2. The automatic segmentation method for brain tumours in computed tomography according to claim 1 , wherein the process step of data preprocessing (400) comprises the process steps of:- Data resampling (410), in which the images are processed with pixel sizes of 0.5 x 0.5 mm in the x and y dimensions, while the z dimension varies between 3 and 0.5 mm,- Skull subtraction (420) carried out by means of a deep learning segmentation model method operating with an encoder (100)-decoder (200) architecture, in order to remove non-brain structures and ensure that the segmentation model focuses only on the relevant anatomical features,- Label map preparation (430) performed by means of a deep learning segmentation model method operating with an encoder (100)-decoder (200) architecture, and- Thresholding and cropping (440) performed by means of a deep learning segmentation model method operating with an encoder (100)-decoder (200) architecture in order to highlight relevant regions and separate irrelevant areas according to intensity levels, followed by cropping to appropriate dimensions.
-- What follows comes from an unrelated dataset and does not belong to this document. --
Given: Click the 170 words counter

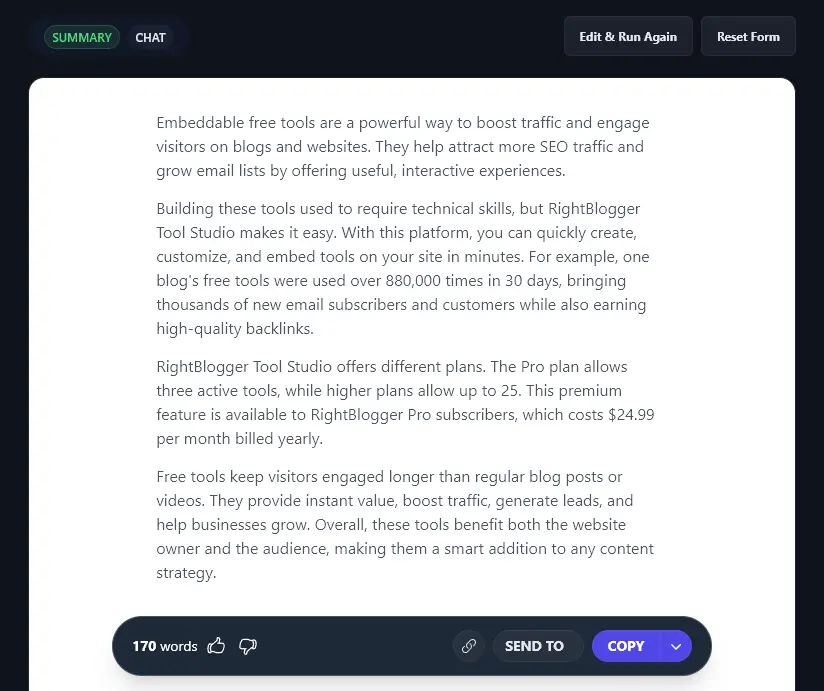Looking at the screenshot, I should tap(164, 646).
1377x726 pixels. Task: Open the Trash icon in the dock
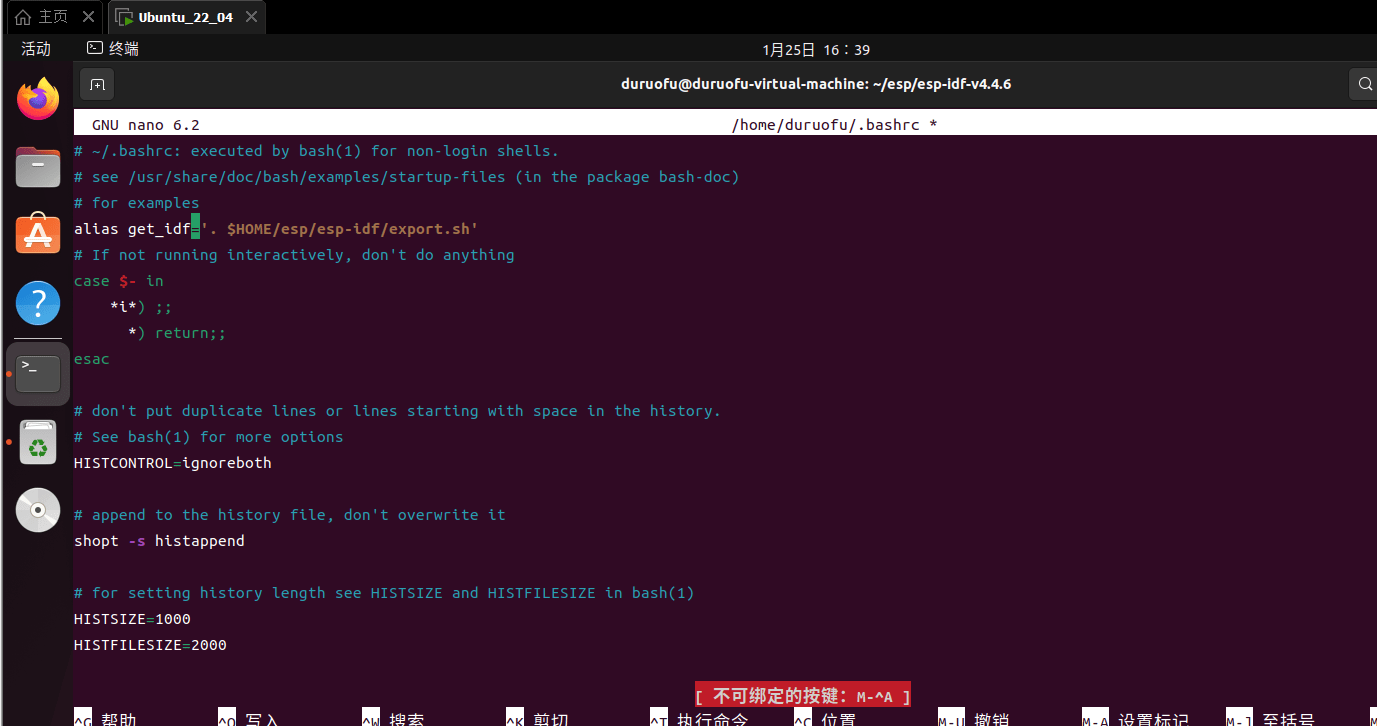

3. The automatic segmentation method for brain tumours in computed tomography according to claim 1 , wherein the process step of training and validation (500) comprises the process steps of:- Use of stochastic gradient descent (510) during the training process, by means of the SGDM optimises to ensure effective optimisation of the model parameters,- Updating of parameters in the training data (520) by means of continuous improvement of the parameters using the training data,- Measurement of the difference between the predicted and actual class probabilities by means of weighted cross-entropy loss (530), and- Use of adjustable learning rates (540) in combination with optimisation algorithms to fine-tune the model parameters.
4. The automatic segmentation method for brain tumours in computed tomography according to claim 1 , wherein the deep learning segmentation model method used in the process step of data preprocessing (400) comprises the process steps of:- Acquisition and processing (110) of input data by the encoder (100) by receiving CT images as input data,- Extraction (120) of meaningful features through convolution layers by the encoder (100) by means of convolution operations,- Transfer (130) of the extracted features to the decoder (200) by the encoder (100) by establishing communication between the encoder (100) and the decoder (200),- Reconstruction of the segmented output in the decoder (200) using the encoded representation (210), and- Recovery and enhancement (220) of spatial information and segmentation output by the decoder (200) by means of sampling techniques.